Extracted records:
==================================================

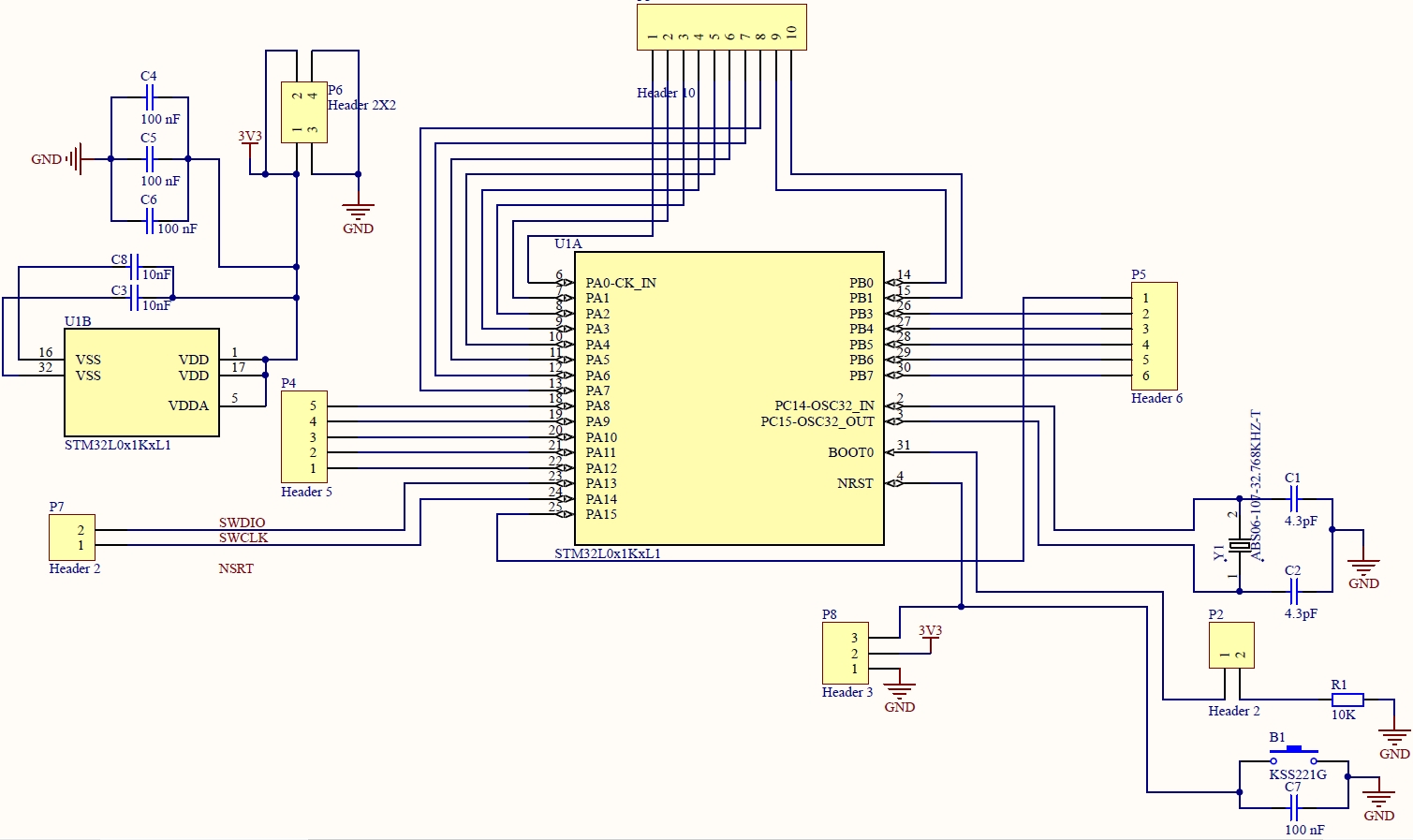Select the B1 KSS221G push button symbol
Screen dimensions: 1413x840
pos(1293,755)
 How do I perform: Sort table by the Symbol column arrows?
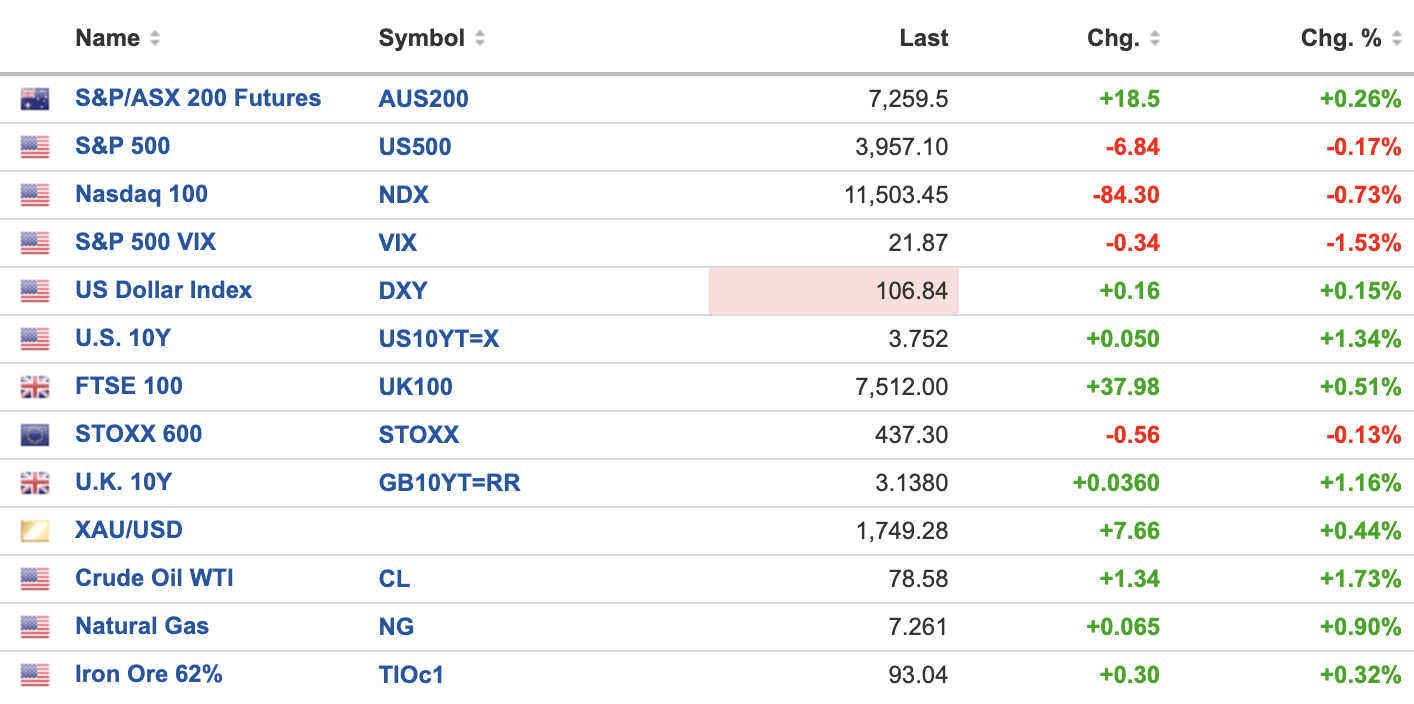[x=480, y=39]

==================================================

Write out again the lines from the one with "How do I perform: Sort" through the end of the records exactly, without any of the pictures.

▸ **ANSWER BOX**
 How do I perform: Sort table by the Symbol column arrows?
[x=480, y=39]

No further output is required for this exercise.